In 2021, we have supported the work of Self-educational university “Svetozar Marković” through a series of encounters devoted to women workers, activists and theoreticians working in the late 19th century and early 20th century, as well as the translations of their texts published in “Little self-educational reading book No. 6”. On this occasion, we are talking to Irena Ristić and Saša Perić about self-education, as well as about the significance of the translated authors today.
1. There is no doubt that the educational system in Serbia is problematic, from its accessibility to its programs and contents. Self-education comes as a rebellious and interesting alternative or addition to standard education.
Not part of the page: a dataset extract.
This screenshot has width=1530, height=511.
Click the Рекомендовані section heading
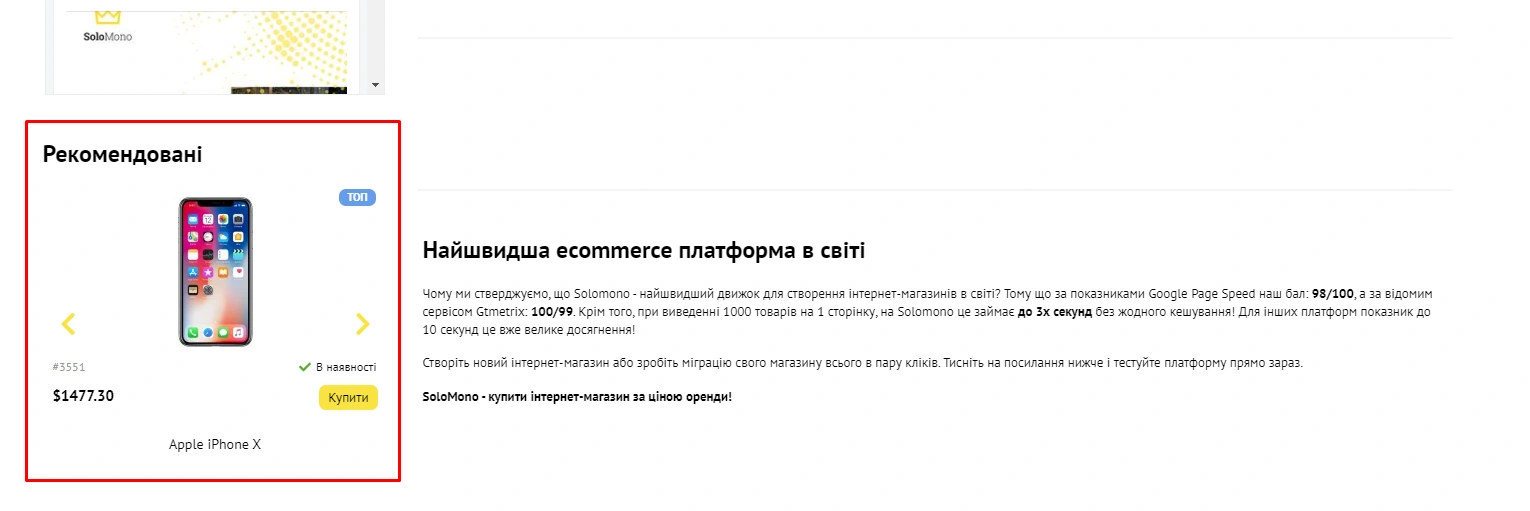[x=122, y=154]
However, what sort of problems does it encounter in practice?
Irena: The lack of resources, visibility and trust. Fragmented society, the scene shattered in a pile of micro-communities, perpetuates systemic control with its conflicts.
Saša: We understand self-education not only as an addition but as an alternative, as a qualitatively different approach that aims to connect people and establish the process of education as common, group processes that go towards overcoming diverse social hierarchies and inequalities. Education can and should be liberating, in every sense of the word, but people are often too tied to the artificially imposed authorities and stiff formalism of the official education. The biggest problem is how to overcome this, how to change people’s awareness and their relationship with education, and this is something that we believe can be achieved only through a long-term and difficult process, with a lot of persistence and devotion. Yet, no matter how difficult that process is, it is also always exciting, fulfilling, inspirational. Simultaneously with the changes of people’s awareness goes a gradual change in mutual relationships, institutions and the entire society we live in, hence the material limitations, such as the lack of assets, spaces, time, interest, will be disappearing…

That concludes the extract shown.